» **Stated exercise**:
Copy the data below line for line with the wording unchanged, leaving out the pictures.

Data for locating described items:
+ + + + +

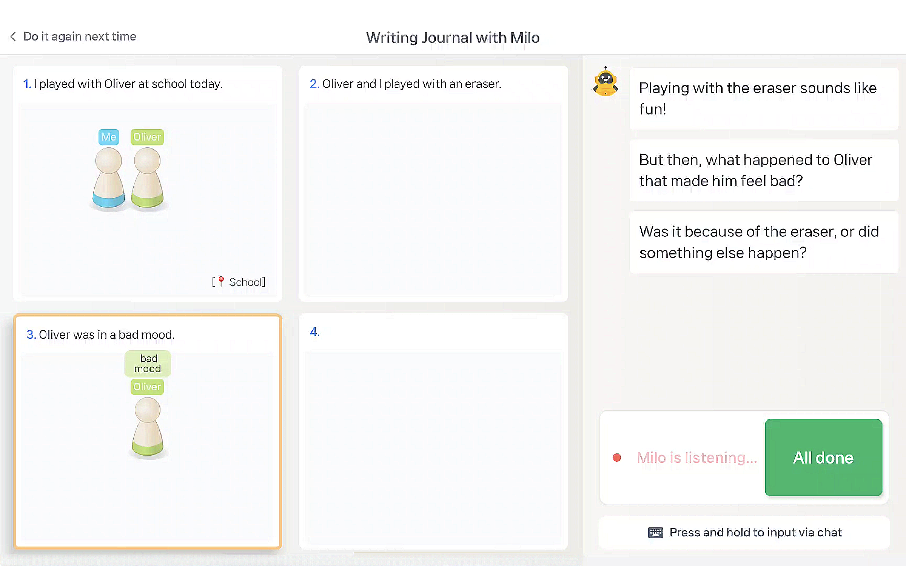Click the back chevron arrow icon

coord(13,36)
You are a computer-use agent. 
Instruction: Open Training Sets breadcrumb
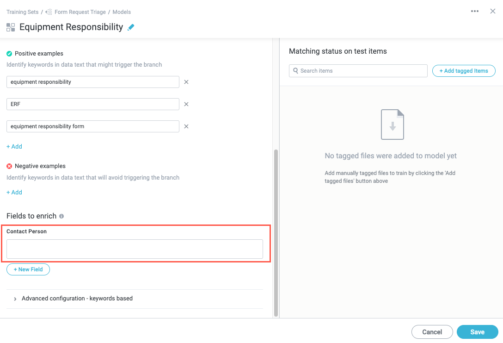click(23, 12)
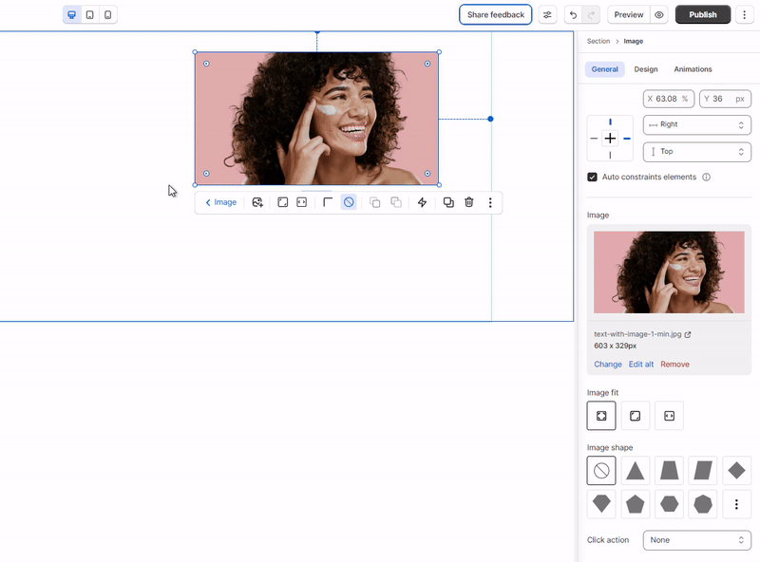The height and width of the screenshot is (562, 760).
Task: Switch to the Design tab
Action: point(646,69)
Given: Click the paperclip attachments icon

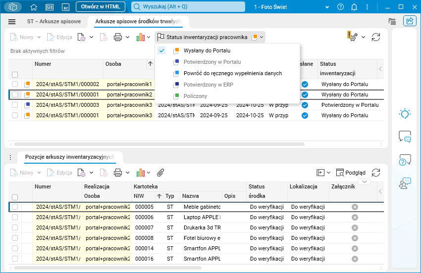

+ + + + +

» **Solution to this exercise**:
Click the back chevron arrow icon

coord(13,36)
You are a computer-use agent. 
Instruction: Open Training Sets breadcrumb
click(23, 12)
The height and width of the screenshot is (562, 760).
Task: Switch to the Design tab
Action: point(646,69)
Given: Click the paperclip attachments icon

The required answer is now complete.